• WHAT IS REQUIRED: Which 2019 superhero film does the writer of the film review passage name as their favorite?

• PASSAGE SHOWN:

Let’s be honest, the trailer for Missing Link looked pretty poor, consisting mainly of the character-takes-things-literally jokes about cracking open windows or throwing ropes over walls that are hardly the stuff off inspired animated filmmaking. But hey, it’s Laika, and I’ve dug every other Laika film I’ve seen so far, so I decided to give it a chance.

I didn’t regret it. Here’s the thing: as it happens, the film’s script actually does consist mainly of character-takes-things-literally jokes about cracking open windows or throwing ropes over walls. And yet, they work. Between the lovely stop-motion animation and the strong voice acting, the characters have more than enough life to them to pull off even the most shopworn gag. The obviousness became part of the appeal in this self-consciously old-fashioned film, which bucked modern trends for wisecracking and pop-culture references in favour of material that could have come out of a Sparky comic in the 1970s.

Shazam-Movie

Shazam!

So far, 2019 has seen the usual stream of superhero flicks: Captain Marvel, Shazam!Avengers: Endgame, X-Men: Dark Phoenix, Brightburn and Spider-Man: Far From Home. I haven’t seen the new Spidey yet, but out of the other five, my favourite is definitely Shazam!. I gushed over it on release, and my affection for the film hasn’t waned. A worthy addition to the cinematic superhero pantheon.

• RECORDED DATA:
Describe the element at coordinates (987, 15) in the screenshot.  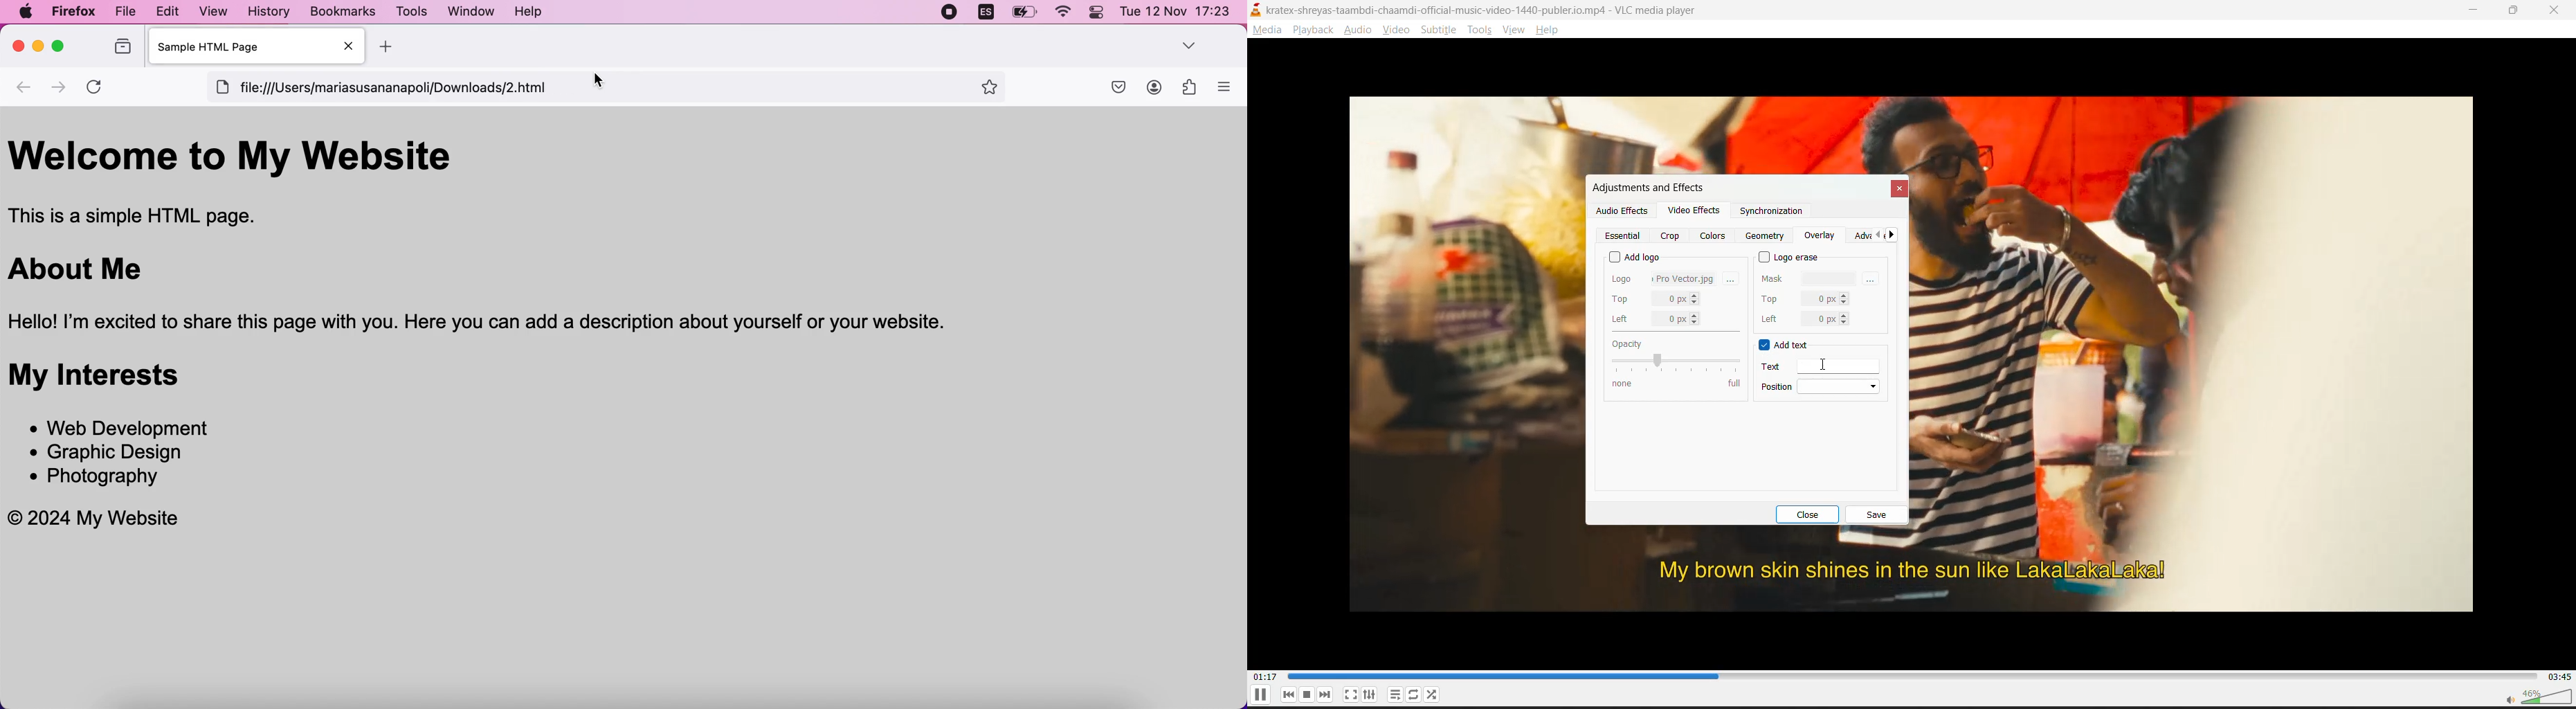
I see `language` at that location.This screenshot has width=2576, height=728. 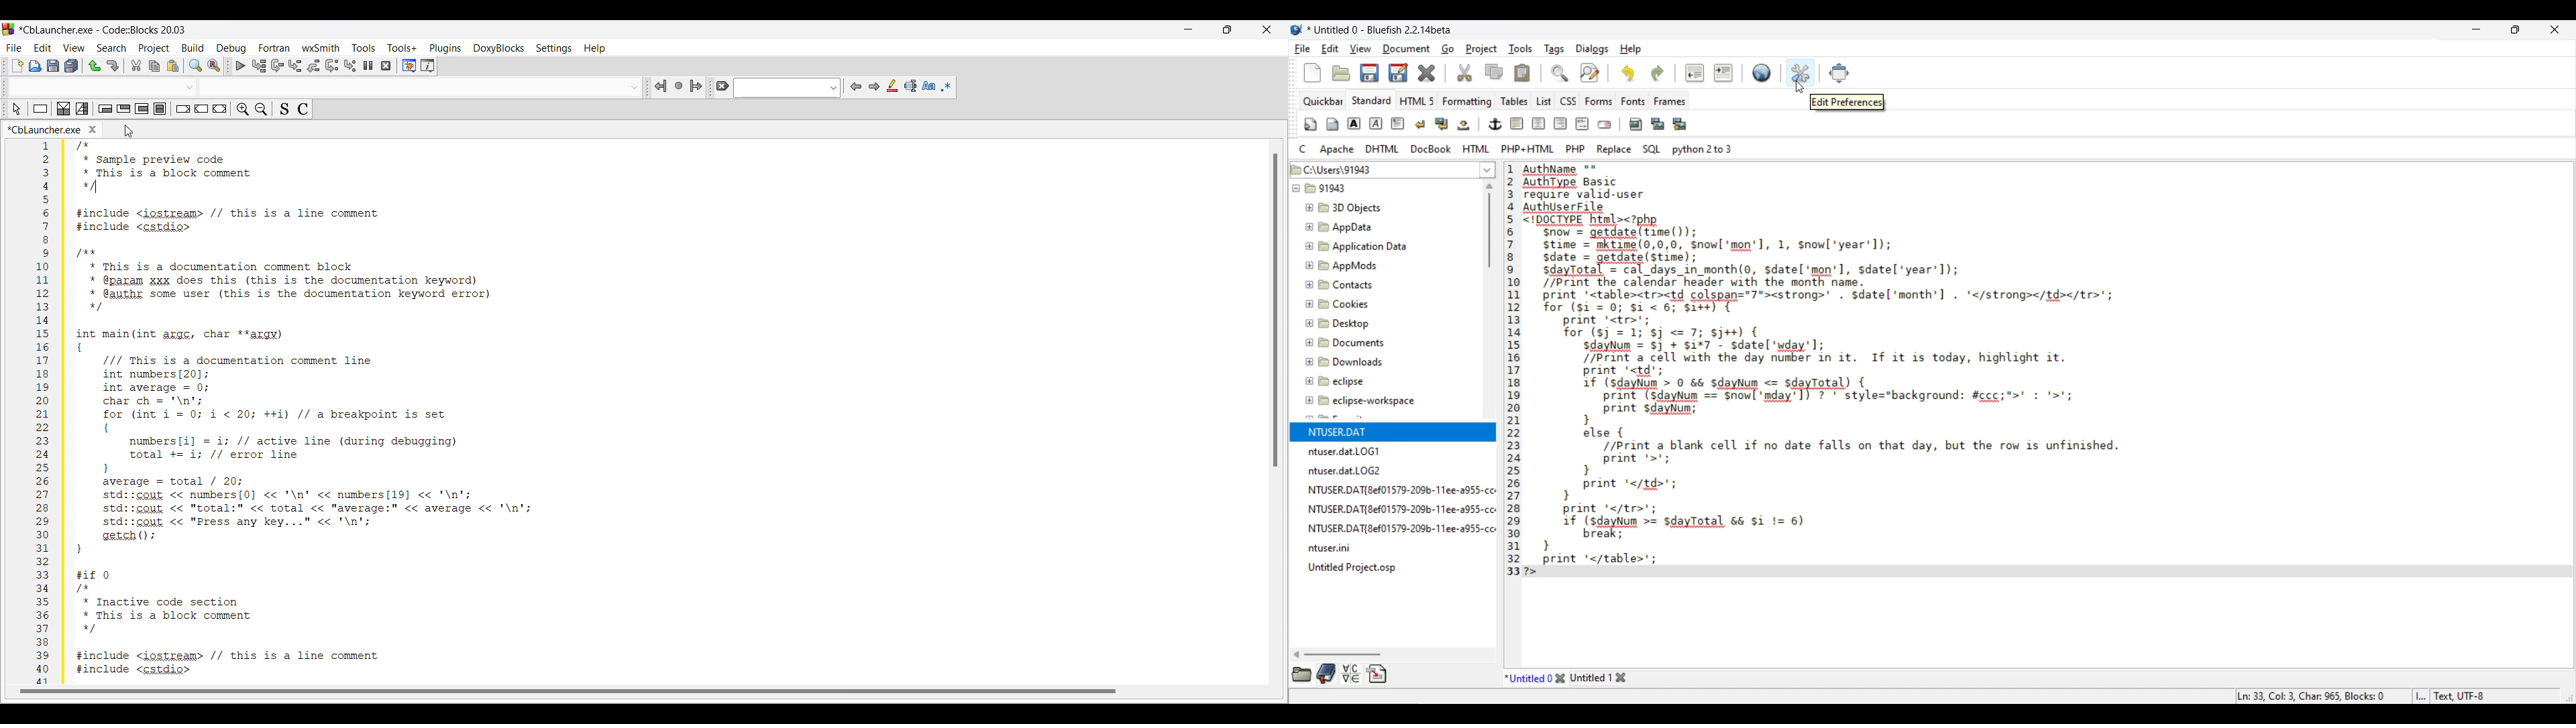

• TASK RESPONSE: Shazam!